ONE of the most vivid of childhood memories for Kevin Taylor was to see the giant Hindenburg airship fly low over the Barrow rooftops in 1936.

He was just four and busy playing in Cheltenham Street 80 years ago.

Mr Taylor, 84, who lives in Mallowdale Avenue, Heysham, said: “I was playing in the front of Cheltenham Street when I heard this noise.

“It looked to me like a large peanut coming towards me.

“I just stood in awe and looked at it. I was only four.

“It was coming down Abbey Road. It must have been only at about 300 feet.”

His family later moved to Morecambe but Mr Taylor returned to Barrow to serve his apprenticeship at Vickers as a shipwright.

He served in the RAF and the Merchant Navy.

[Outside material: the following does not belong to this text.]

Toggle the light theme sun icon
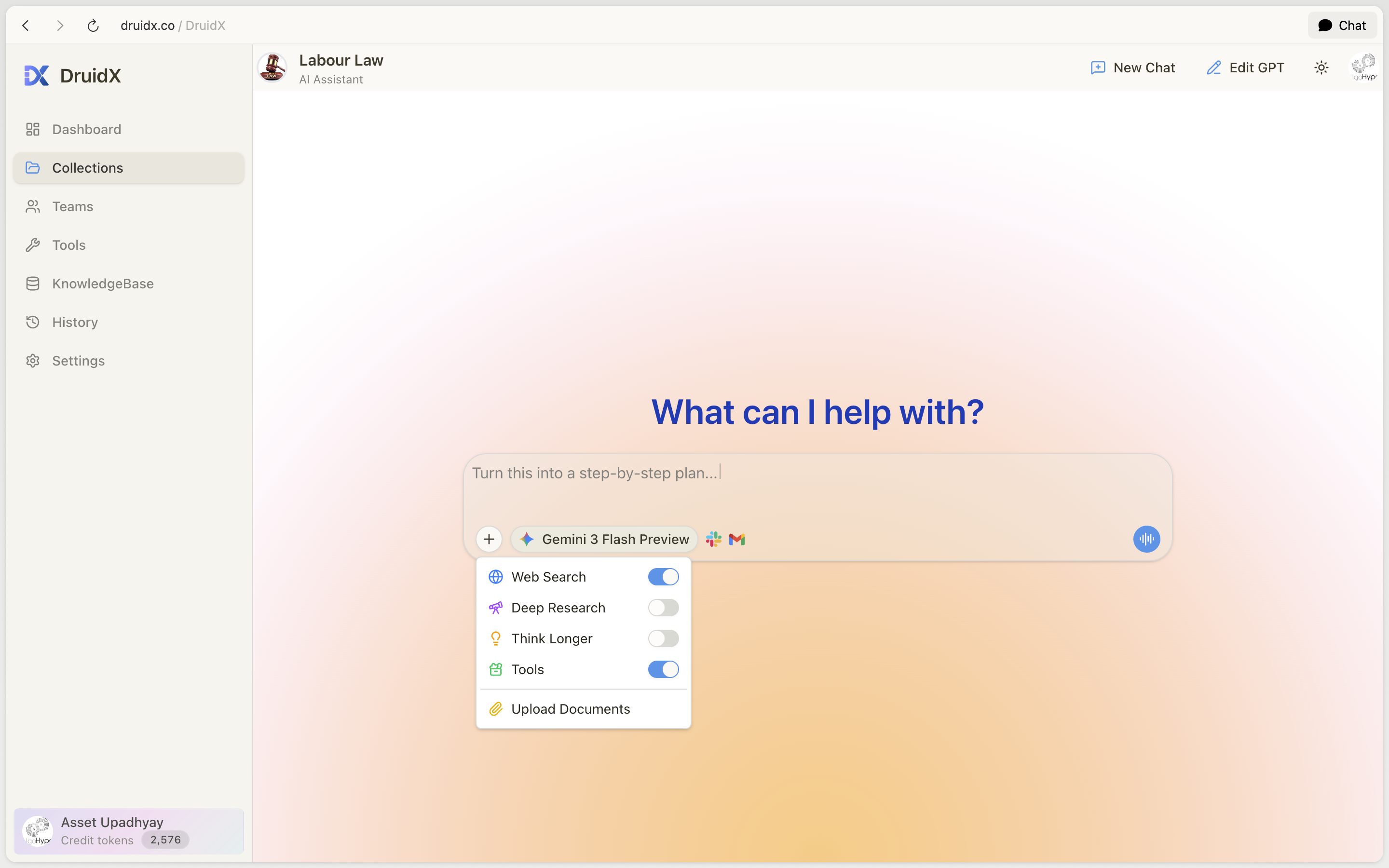1389x868 pixels. (1321, 68)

Mr Taylor has visited where the German airships were built and his research into these technological marvels of their era raises an interesting point about exactly which of the German giants he saw in 1936.

The route of the Hindenburg would have brought it close to Barrow and the Morecambe Bay but this was a time of complex international politics as world war approached.

The German military authorities had another airship, Zeppelin 2, identified as number 128.

Its activities were not public knowledge and - just possibly - this was the airship snooping low over Barrow shipyard to take pictures of naval work.

The Barrow News of May 23 in 1936 noted: “Barrow had an unexpected visitor on Friday evening when the new German Zeppelin Hindenburg flew over the town on her return trip to America to Germany.

“The airship passed over Barrow at about 7.25pm flying at a moderate speed.

“She was very low and her registration number and name could be clearly read by people in Dalton Road and over towards Greengate Street.

“She was first sighted in this district from the vicinity of Bootle, coming from the direction of the Isle of Man and flying steadily towards the south.”

The airship made another trip across Furness at the end of June 1936. The Barrow News of July 4 noted: “The airship passed over Barrow on Tuesday in a north-westerly direction at 2.15pm. She then passed over the Isle of Man on her way to America.

“Earlier in the afternoon the Hindenburg provided a magnificent spectacle to the residents of Grange and also many visitors who saw the big aerial monster cross the bay about 2pm, flying towards Barrow.”

The Hindenburg, or LZ 129, flew from March 1936 until it was destroyed by fire on May 6 in 1937 – with the loss of 36 lives.

It was named after Field Marshal Paul von Hindenburg, president of Germany from 1925 to 1934.